Glover v. State Farm Fire and Cas. Co.

Decision Date27 January 1993
Docket NumberNo. 92-2408,92-2408
Citation984 F.2d 259
PartiesDonald E. GLOVER, Plaintiff-Appellant, v. STATE FARM FIRE AND CASUALTY COMPANY, Defendant-Appellee.
CourtU.S. Court of Appeals — Eighth Circuit

Douglas B. Salsbury, St. Louis, MO, for plaintiff-appellant.

John G. Doyen and Lucy T. Herbers, Clayton, MO, for defendant-appellee.

Before LOKEN and HANSEN, Circuit Judges, and MURPHY, * District Judge.

PER CURIAM.

In this diversity action, plaintiff Donald E. Glover appeals the district court's 1 dismissal of his declaratory judgment action against State Farm Fire and Casualty Insurance Company. Glover is seeking to collect a personal injury judgment against State Farm's insured. The district court held that Glover must instead proceed by a suit in equity in state court under Mo.Rev.Stat. § 379.200. We affirm.

Glover sued State Farm's insured, Missouri resident Jerome Goldenberg, in state court for personal injuries sustained in a stabbing incident. After State Farm denied coverage, Glover and Goldenberg entered into a settlement agreement which provided that Glover would not levy execution, by garnishment or otherwise, "except as against any insurer which insures the legal liability of Goldenberg." 2 The state court entered judgment in the amount of $1,100,000 in favor of Glover pursuant to that agreement.

Glover then demanded that State Farm pay his judgment against Goldenberg. When State Farm refused, denying coverage, Glover brought this diversity action in federal court, seeking a declaratory judgment that State Farm had breached its contractual obligations under the policy. The district court dismissed, concluding that Glover's exclusive state law remedy is an action "in equity" under Mo.Rev.Stat. § 379.200, that the statute requires joinder of Goldenberg as an additional party defendant, and that joinder of Goldenberg in this federal action would destroy diversity jurisdiction.

Section 379.200 provides that a personal injury plaintiff who recovers a final judgment against a defendant for an insured loss is entitled to have the insurance proceeds applied to the satisfaction of the judgment,

and if the judgment is not satisfied within thirty days after the date when it is rendered, the judgment creditor may proceed in equity against the defendant and the insurance company to reach and apply the insurance money to the satisfaction of the judgment.

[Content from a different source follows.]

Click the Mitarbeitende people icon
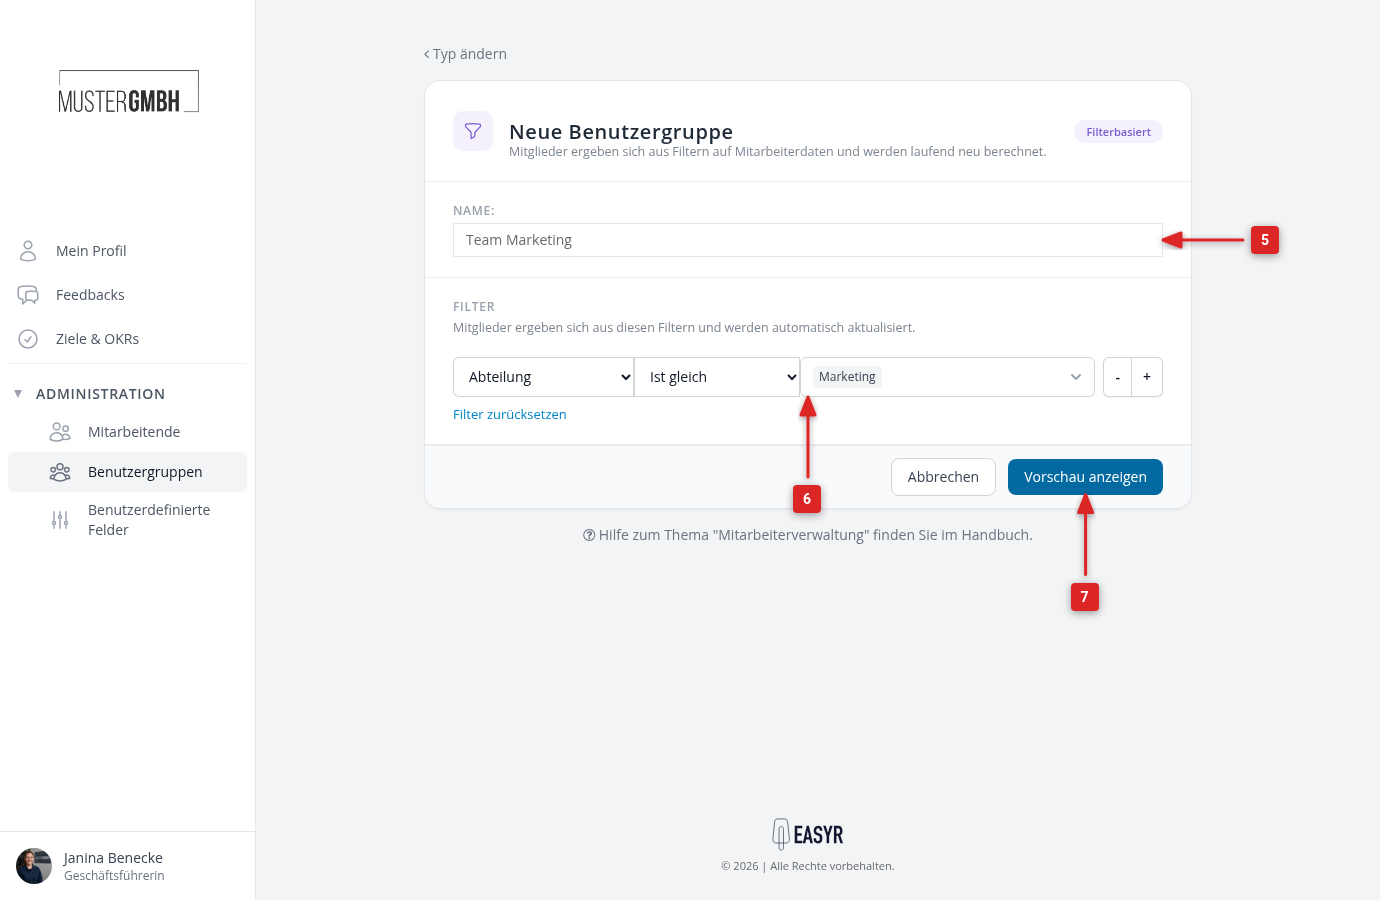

(Emphasis added.) This statutory cause of action, though often called an equitable garnishment, "is no garnishment at all, but is a suit in equity against the insurance company to seek satisfaction of one's judgment under an insurance policy." Zink v. Employers Mut. Liab. Ins. Co., 724 S.W.2d 561, 564 (Mo.App.1987). The rights of the injured party/judgment creditor are derivative, so the insurer may interpose defenses it would have against its insured. See McNeal v. Manchester Ins. & Indem. Co., 540 S.W.2d 113, 119 (Mo.App.1976). The statutory remedy is exclusive under Missouri law--injured parties are not third party beneficiaries under the insurance contract and therefore may not sue the insurer directly for breach of that contract; they are "relegated to garnishment process against the insurer when and if they obtain judgment against [the insured]." State Farm Mut. Aut. Ins. Co. v. Allen, 744 S.W.2d 782, 785-86 (Mo. banc 1988).

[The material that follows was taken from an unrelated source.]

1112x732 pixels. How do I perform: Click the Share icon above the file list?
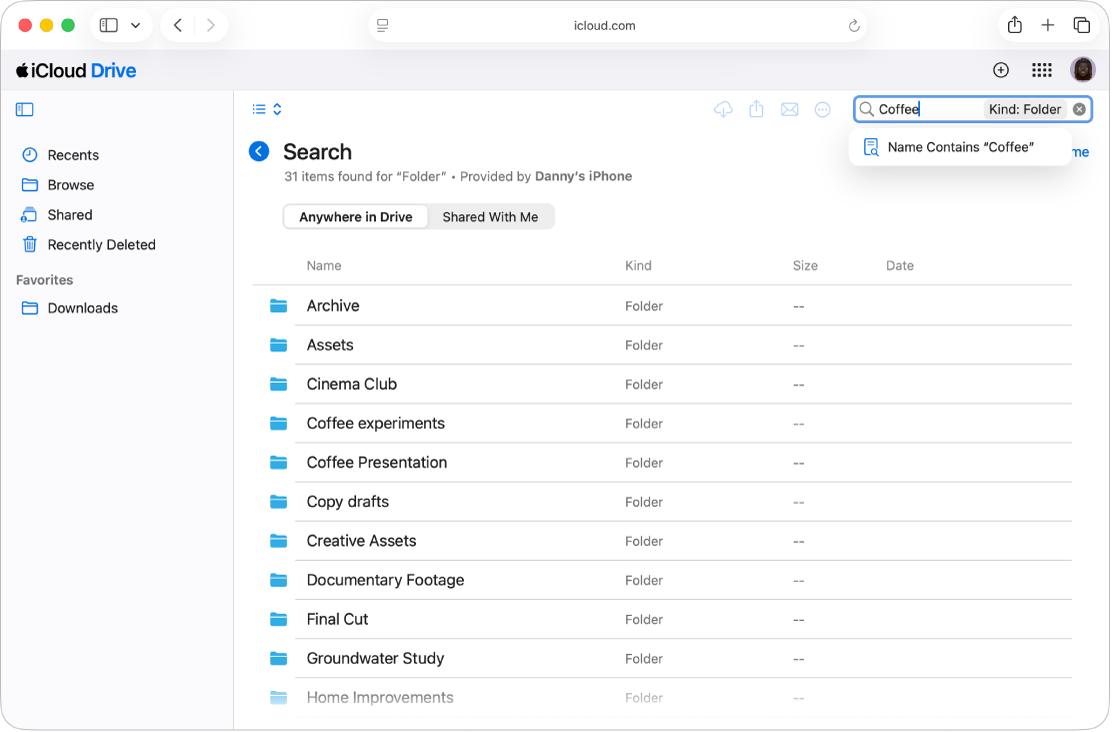click(756, 109)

On appeal, Glover argues that the district court erred in dismissing his declaratory judgment claim because there is an actual controversy between Glover and State Farm over whether the policy issued to Goldenberg provides coverage for Glover's judgment. There is no doubt a controversy, but under governing Missouri law, Glover's only path to relief against State Farm lies in an action under § 379.200. Since Glover pleaded only a declaratory contract claim, for which he has no standing under Allen, and did not plead a cause of action under § 379.200, the district court correctly concluded that his complaint failed to state a claim upon which declaratory relief could be granted.

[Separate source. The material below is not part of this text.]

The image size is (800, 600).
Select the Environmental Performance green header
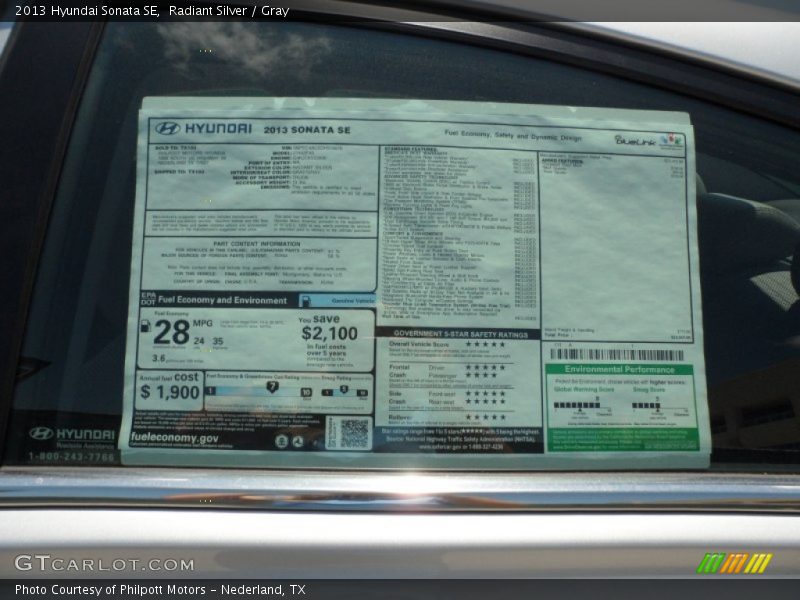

The district court did not afford Glover an opportunity to amend his complaint to assert a claim under § 379.200. Rather, the court held that Glover could not bring such an action in federal court because the statute requires that suit be brought "against the defendant and the insurance company" and joinder of Goldenberg in this case would destroy diversity jurisdiction. As Glover notes, there is some doubt whether Missouri...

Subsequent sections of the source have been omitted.